Immigration, a poem

President Obama meets with young immigrants -- dreamers -- in the Oval Office this month. Source: Official White House Photo by Pete Souza
President Obama meets with young immigrants in the Oval Office. Source: Official White House Photo by Pete Souza

Today I’m sharing a poem I wrote after President Obama created an uproar in late November with his executive order to grant temporary legal status to five million undocumented immigrants.

The measure was aimed at keeping families together, by allowing  unauthorized immigrants who are the parents of American citizens to work legally, as long as they’d been living here for at least five years, passed a background check and paid taxes. It also allowed almost a million young people, who were brought here illegally as children through no fault of their own, to apply for protection from deportation (the order does not include their parents, however).

But last Tuesday, a federal judge in Texas blocked the president’s order, just days before the first of the action’s programs was to begin.

It’s a complicated issue on many levels, but it’s one I hope that we, as a nation, can begin to examine through a lens of greater compassion.

I am a fourth generation Finnish-American immigrant. My great grandparents  sailed to this country in the late 1800s seeking a better life, one they could not find in Finland in those days. I am a beneficiary of their struggle, their love and their courage. And I am not alone.

We are a nation of immigrants.

There are a couple of other good reasons why now is a good time to share this poem.

1000speakOn Friday, over 1000 bloggers flooded the Web with words of kindness and compassion, to coincide with the U.N.’s World Day of Social Justice. I didn’t know about it until yesterday when I read about it over at Baby Gates Down.

I love the idea of a village of bloggers writing about compassion all at the same time. I’m sorry I missed it, but I’m honoring their spirit belatedly.

Finally, last night at the Oscars, Mexican director and screenwriter Alejandro González Iñárritu won three Oscars for his 2014 film, Birdman or The Unexpected Virtue of Ignorance. During his acceptance speech for best picture Iñárritu called on Mexicans to build a better government for their country. But for those who’ve come to the U.S. seeking better lives for their families, he also asked for compassion.

The ones that live in this country, who are part of the latest generation of immigrants in this country, I just pray they can be treated with the same dignity and respect as the ones who came before and built this incredible immigrant nation.
Alejandro González Iñárritu

I thought maybe it was time to share my poem.

re: Obama’s executive action on immigration

Come out, come out and into full view
Reclaim this land of the olly-olly-oxen free
You who hold up our nation, the glue

Congress loitered so Obama ignited a brou-
haha, driving indignity from shadows with a wave of his pen, a tease
Come out, come out and into full view

A small offer of good will for five million in queue*
Do right, pay right.

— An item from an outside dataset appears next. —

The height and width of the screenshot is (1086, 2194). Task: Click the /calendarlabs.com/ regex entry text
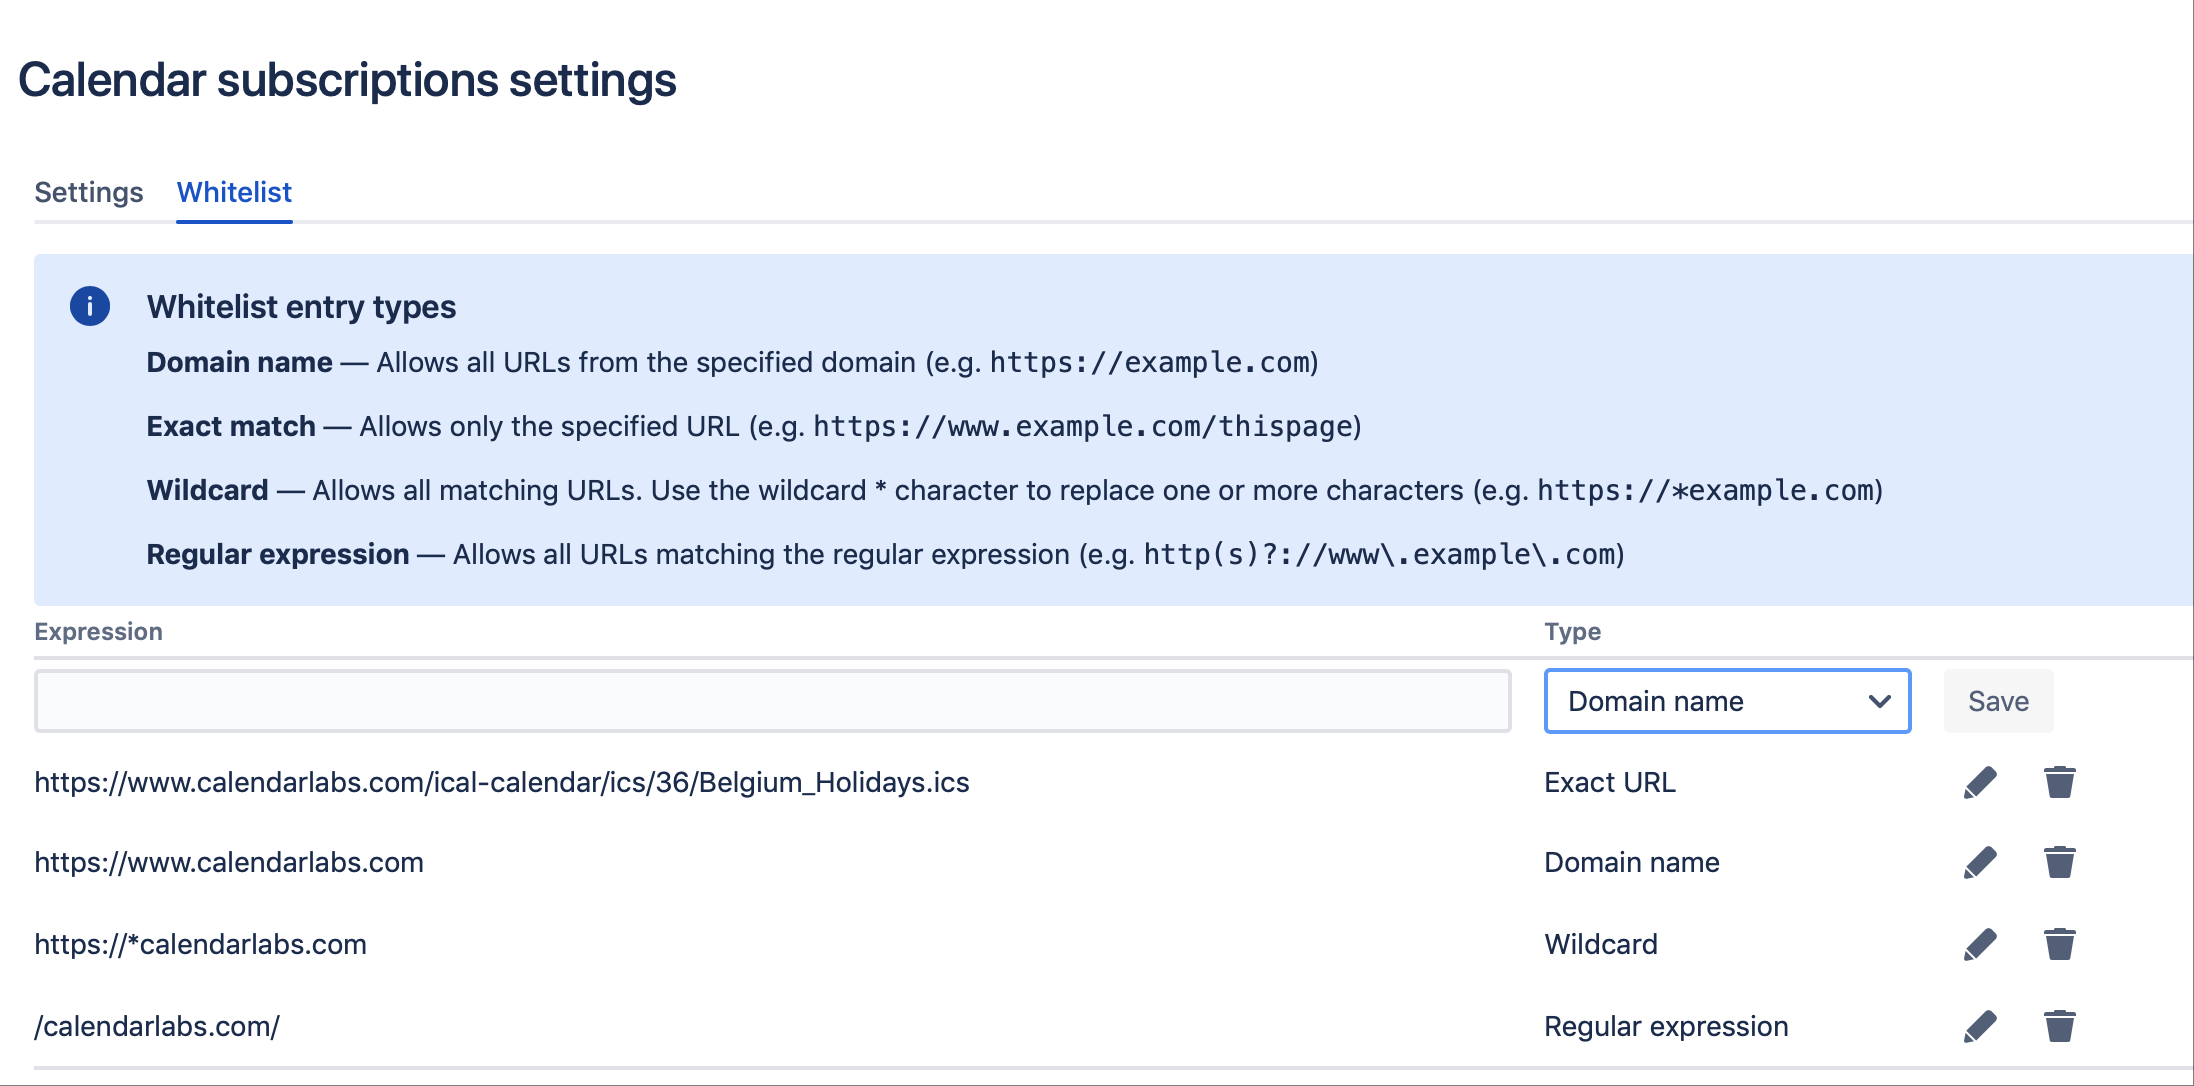tap(157, 1027)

Earn a temporary reprieve
You who hold up our nation, the glue

While a Congress of do-nothing immigrant hypocrites spew
ascendancy, they themselves the descendancy, of dreamers
Come out, come out and into full view

I’m the great granddaughter of a seeker like you
And I bid you welcome because just like my immigrant family and me
You who hold up our nation, the glue

Together we made, and make, us great. IOU
And we owe you, the same opportunity of democracy
Come out, come out and into full view
You who hold up our nation, the glue

 -©Julie N. Deutscher, 2015

 

*This line originally read, “A path to citizenship for five million in queue.” I liked this line better, but it was inaccurate. Obama’s executive actions offer no path to citizenship. Congress must act to make this happen.

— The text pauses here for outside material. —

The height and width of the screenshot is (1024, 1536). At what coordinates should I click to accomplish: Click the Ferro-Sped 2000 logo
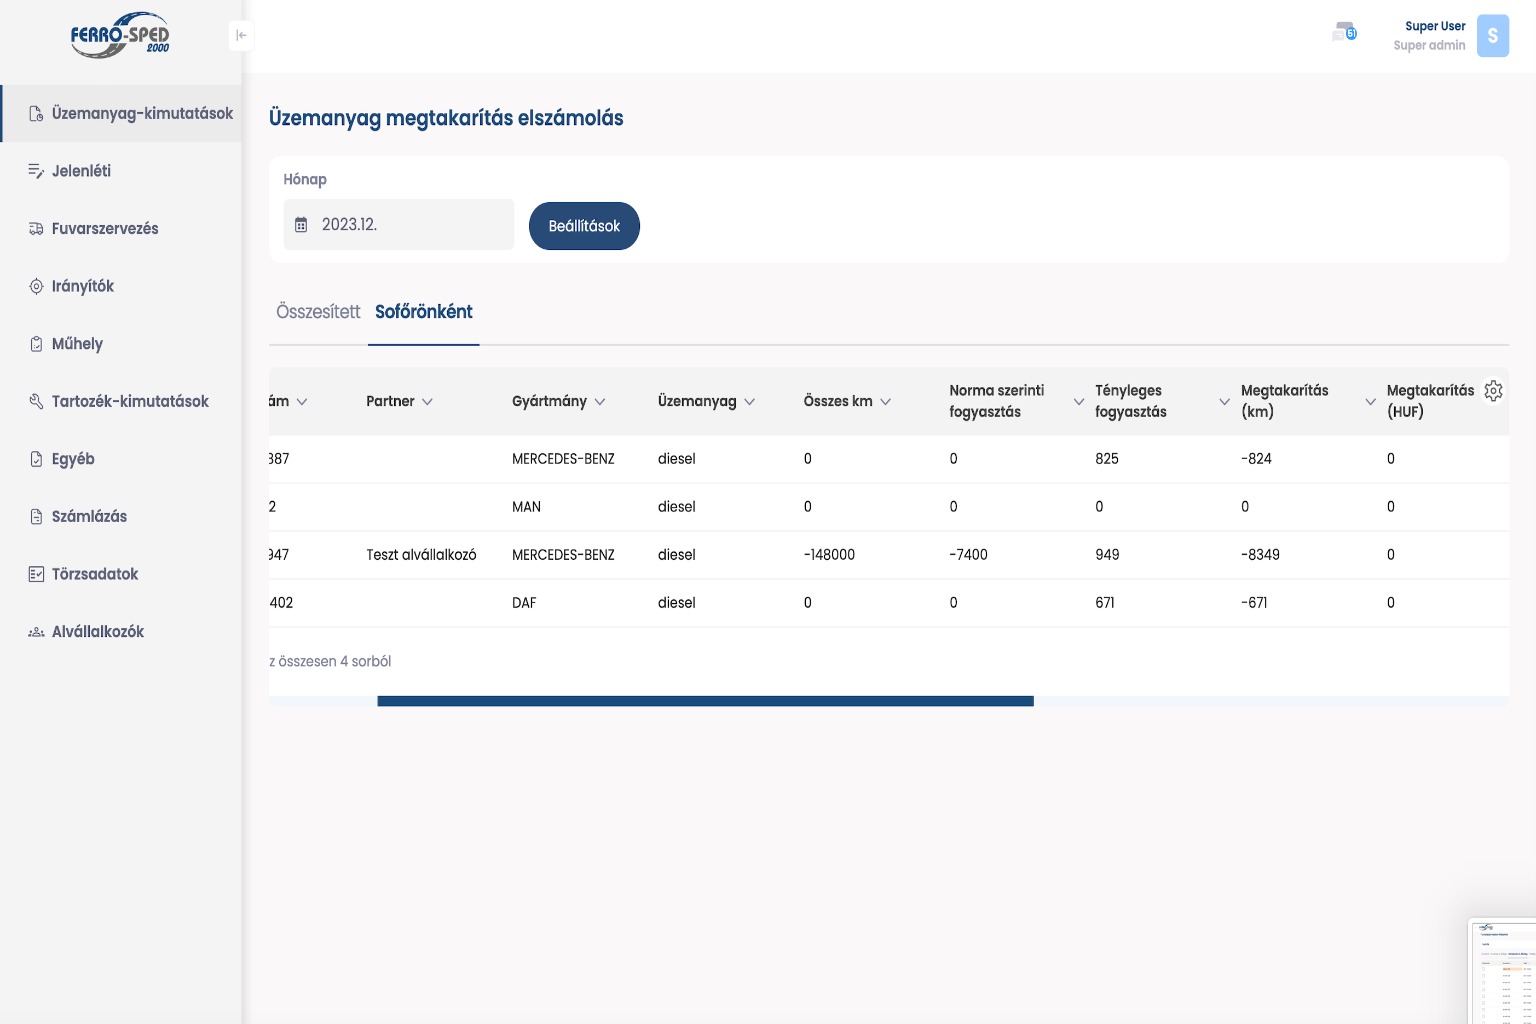(x=120, y=36)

Note: For those who are interested, the poem is written in villanelle form.

One thought on “Immigration, a poem

  1. First, thank you for the shout out. Second, I think it’s never too late to post about compassion, and these posts are still going up and the Facebook group is still posting back and forth like made if you’d like to check it out.

    Finally, the issue at hand – being Canadian I am a bit removed from American politics, however my mom is a first generation immigrant to Canada – and really so many of us are in North America generally. I shall read up more on what’s happening on this south of our borders. Your poem is beautiful. And we indeed, do need to include compassion in our consideration of such issues. A moment spent considering the issue from the perspective is never wasted.